Mountains, volcanos & local food
I’ve recently returned from storytelling in Ecuador with Dream On Productions. It was part of a 3 week tour where I spent the first 2 weeks storytelling in Schoools in Bogotá, Colombia before visiting schools in Quito, Ecuador. My first impression of Ecuador, was the vast landscape. The capital Quito, is a vibrant city mixed with modern (late 1950s) and colonial architecture. The city is flanked by towering mountains and volcanos to the west. On a clear day, once the mist has faded you can see some of Ecuador’s hightest mountains – all over 5000 meters high.

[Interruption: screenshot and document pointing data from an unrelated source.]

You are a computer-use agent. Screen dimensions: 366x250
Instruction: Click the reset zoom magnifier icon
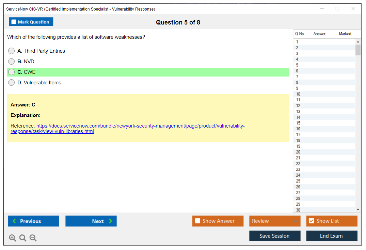23,238
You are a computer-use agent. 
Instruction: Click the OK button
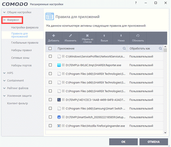pyautogui.click(x=123, y=142)
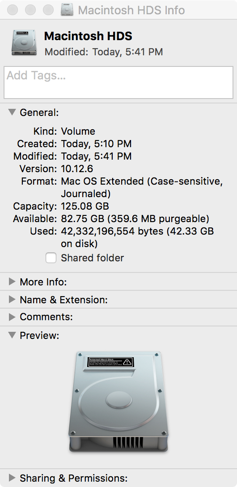
Task: Click the Version value 10.12.6
Action: pyautogui.click(x=77, y=169)
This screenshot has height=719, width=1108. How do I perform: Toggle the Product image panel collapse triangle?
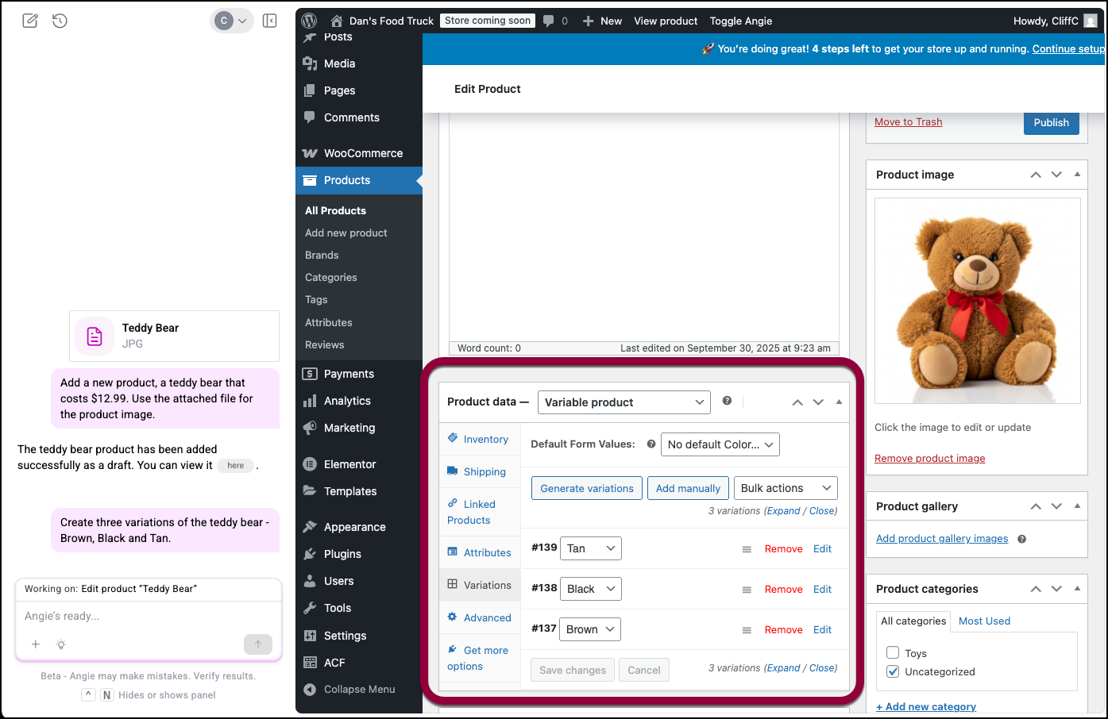pyautogui.click(x=1077, y=175)
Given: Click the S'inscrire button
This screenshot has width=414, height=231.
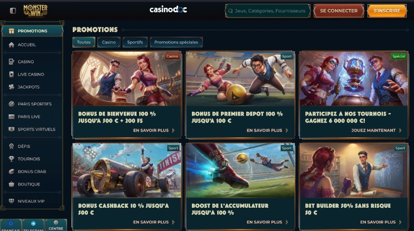Looking at the screenshot, I should click(387, 11).
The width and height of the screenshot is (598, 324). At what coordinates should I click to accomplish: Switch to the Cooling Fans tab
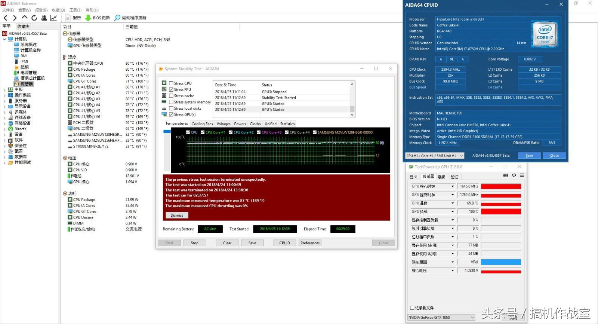coord(202,124)
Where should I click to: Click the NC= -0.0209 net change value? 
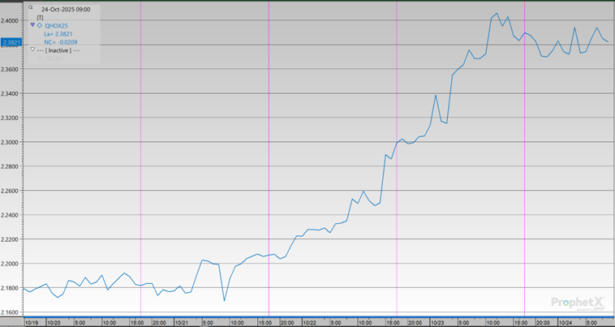click(x=59, y=42)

My Tour Manager Sandro Rota is from Ecuador. Upon my arrival he had prepared a lovely introduction to some of Ecuador’s finest food – fruits and cocoa! With a helpful personally drawn guide, I was able to identify and try out a variet of local food and sweet chocolate.
On my days off he shared wonderful folktales and stories about the history of his country whilst taking me around the monuments and churches within The Old Town.
Fables, Myths & Folktales
My storytelling sessions took place at these outstanding schools: Collegiate Terra Nova, SEK, Liceo Campoverde, and Colegio Menor. Within the schools, students ranged from aged 5 years to 11 years old and as they are bi/multilingual schools their understanding of English is quite good. For older students I told some of my favourite Greek Myths from The Odyssey and darker African folktales around Anansi and his brushes with death. For the younger children I told short Aesops fables – my favourite being The Fox and the Crow. This story is about a bird who has found some food which she holds tightly in her beak whilst sitting in a tree. The sly fox comes along and asks her questions to make her open her beak so that she can drop the cheese which he would eat.

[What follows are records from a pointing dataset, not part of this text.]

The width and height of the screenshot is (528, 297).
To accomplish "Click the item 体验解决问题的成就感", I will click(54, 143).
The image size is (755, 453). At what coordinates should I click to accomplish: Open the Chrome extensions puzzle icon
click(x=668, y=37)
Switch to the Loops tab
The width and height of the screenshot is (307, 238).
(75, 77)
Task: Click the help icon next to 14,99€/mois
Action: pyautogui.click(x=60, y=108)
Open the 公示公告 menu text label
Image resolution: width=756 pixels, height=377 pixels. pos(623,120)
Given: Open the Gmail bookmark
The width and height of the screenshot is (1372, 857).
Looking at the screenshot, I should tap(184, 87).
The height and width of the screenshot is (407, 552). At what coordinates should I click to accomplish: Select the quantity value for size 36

Interactive Storytelling Sessions
With the story of the ‘Fox and the Crow’, I’ve created a performance of this story which is interactive with children. I first taught them a short welcome song which I had made up. I began my story by playing them some audio sounds of an atmospheric forest. I asked children to name what they could hear in our forest. It really set the scene for the story and gave them a chance to join in with ideas of what they could hear. Then I began with the welcome song for the story which the bird sings first thing in the morning to welcome in the day. The children sang along with me.
When the fox entered the story I asked children to come up with ideas of questions that he could ask the bird to make her open her mouth. This is my favourite part of the story because once again children love to get involved and create the story with me. It doesn’t actually matter what questions they come up with as it’s a chance for them to let their imagination run free.
I moved the story forward by trying out each question suggested by the children, until someone either guesses the right question or I tell them the right question that makes the bird open her mouth and sing her welcome song. The children automatically sang the welcome song with me. I love the proud look on a child’s face when their idea has been included in my story. It’s once of my favourite techniques for children to create a story with me and it works for all ages.
When storytelling with older children I ask them to come up with an ending for the story before I finish the tale. Students in Ecuador loved this activity and were bursting with ideas. Sometimes I pressed them for more description and detail. I’m always impressed with how well they’ve listened to clues during the story which helps form their ending.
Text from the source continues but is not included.